About

About

The central Chernobyl Children’s Lifeline charity was set up in 1992 to support families and children from Belarus and Ukraine.


Sue Wyeth set up the South Hams branch in 2005, when one little girl in particular touched her heart. She met Alyona, who is now in her twenties, when she was a shy little girl, arriving in the UK in a pair of leather boots so enormous that they were impeding her ability to walk properly.


When Alyona went home, Sue worried about what she was going back to, so she went to visit Alyona. On seeing the environment that families were still exposed to everyday, Sue felt compelled to try to help, so she set up the Chernobyl Children’s Lifeline South Hams, which she has run ever since. 

What does Chernobyl Children’s Lifeline South Hams do?

The Chernobyl Children’s Lifeline South Hams supports the children in a number of ways - fundraising, special projects, and in particular through annual trips to the UK. Each year we host a group of 10 children from the areas affected by Chernobyl, in Belarus and Ukraine. Historically, this has often been children from Kamarin, a village 24 miles from the Chernobyl nuclear reactor, in the south east of Belarus. The children come and enjoy four weeks of activities and fresh air, hosted by local families, and providing enough time to clear the radiation from their bodies for a short while.

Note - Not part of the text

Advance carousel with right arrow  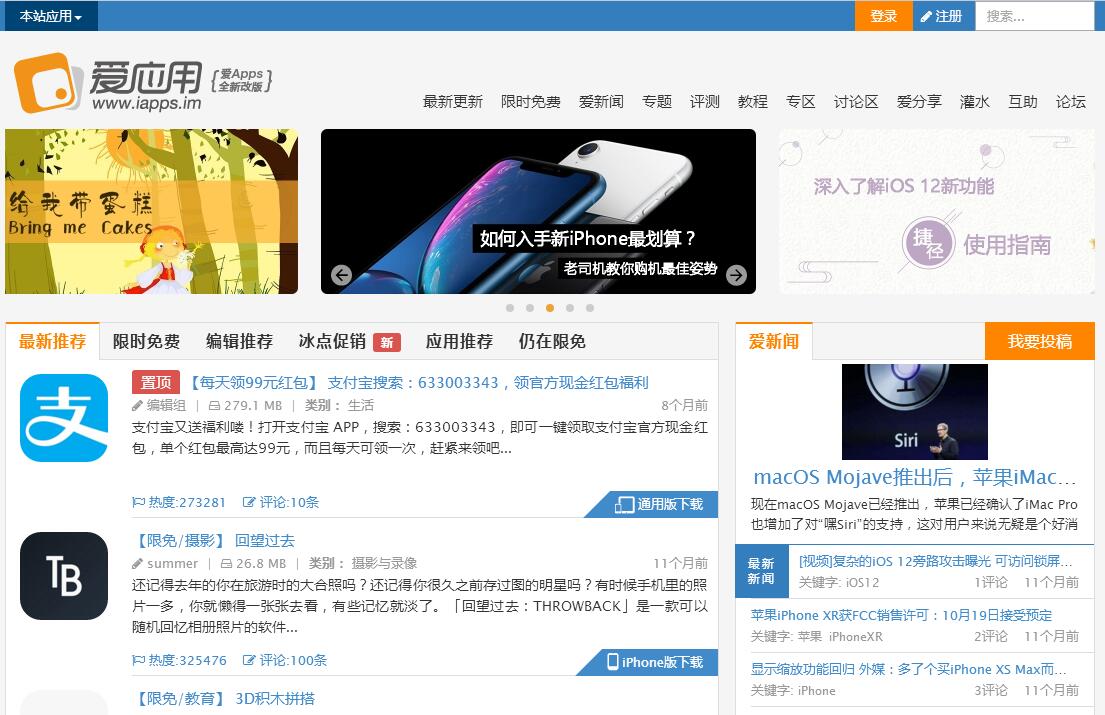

The work that the link does in supporting children and their families makes a small but significant difference that the children carry with them for a lifetime.


We are enormously thankful for everything that every host, donor, fundraiser and supporter does for us and we are very much a community working together. You can help by volunteering, donating, fundraising or even becoming a host for children visiting in the summer months or by sponsoring a needy family throughout the year.


To find out more, please don’t hesitate to get in touch or to follow us on our social media channels on Instagram and Facebook. You can also contact Sue by email or phone.

Why do they need our help?

In the last century, the people living in Belarus have experienced challenge after challenge. The First World War from 1914 to 1918 and then the Russian Revolution, which began in 1917.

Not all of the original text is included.